The unemployment backlog is rising again, claims government officials failed to pay people who lost their jobs in California, and workers need to think before the Christmas break.

As of December 16, an estimated 683,200 California workers were trapped in a bureaucratic limbo created by the state’s Department of Employment Development, which has struggled with unequaled success to close a huge backlog of unpaid unemployment claims.

The most recently reported backlog is an increase of 12,500 from December 9, when an estimated 670,700 California workers were stuck in EDD traffic jams.

According to the EDD, the total portfolio consists of a combination of unpaid initial unemployment claims and unpaid ongoing claims.

The initial backlog of jobless claims as of December 16 was 370,300, an increase of 13,800 from December 9, the EDD reported.

The backlog for continued unemployment claims on December 16 was 312,900, a decrease of around 1,300 from the previous week.

The total loss inventory has increased in four of the last five weeks. This indicates that the EDD is again in default of payment.

An unemployment claim ends in the EDD backlog if it falls into one of two categories: an initial claim that took more than 21 days to pay or disqualify, or an ongoing claim for which at least one payment was made that took more than 21 days to complete until the EDD has made the next payment or disqualified the applicant.

The situation could soon worsen, according to several recent economic reports for the Bay Area and California.

The labor market has shown signs of stalling. State and local government agencies have imposed another round of severe business closings that could trigger higher layoffs.

Rise in unemployment could force people to submit more claims for unemployment benefits. This, in turn, could hamper the EDD’s payment efforts and cause benefits payouts to lag significantly.

In September, the EDD promised to clear the backlog by January – but January 31 is less than six weeks away. It was not immediately clear how the EDD would keep its promise given the increase in traffic jams.

This news organization asked the EDD to discuss the current estimate of when the backlog could go away.

The agency took a two-week break from processing applications in late September to help reduce the backlog.
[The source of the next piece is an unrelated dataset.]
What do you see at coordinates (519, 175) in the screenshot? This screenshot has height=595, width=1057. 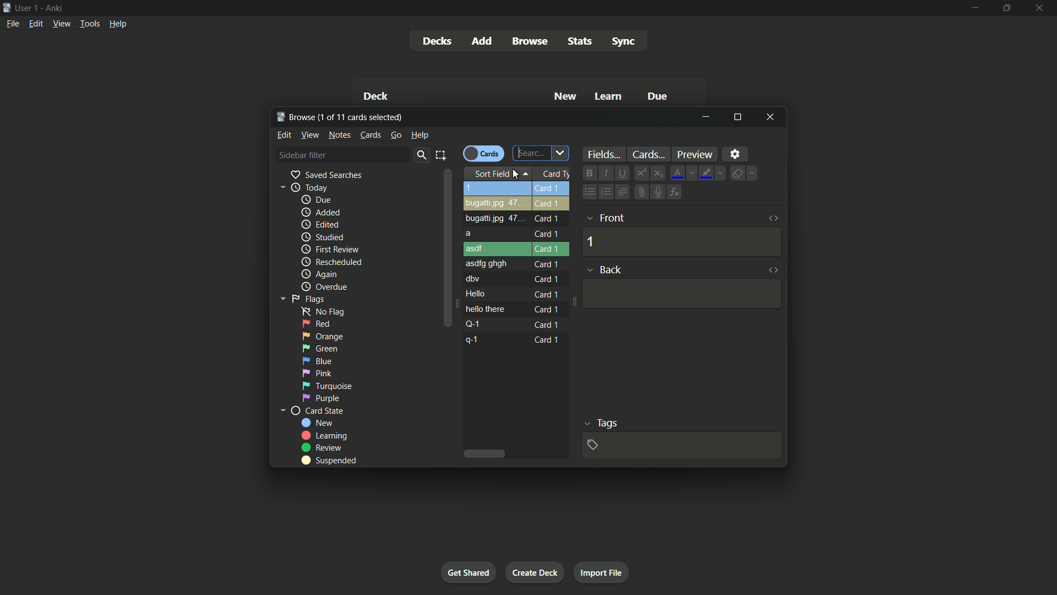 I see `cursor` at bounding box center [519, 175].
And for a while, that seemed like a successful strategy.

For six consecutive weeks from early October to mid-November, the EDD reported that the number of unpaid claims had decreased.

However, from November 18, the backlog of unpaid receivables increased again, and since then the trend has been towards a steadily increasing traffic jam.

Unemployed people continued to complain about a faulty website and an unresponsive call center. These complaints continued even as the EDD added hundreds of workers and new technology to automate and streamline the claims process.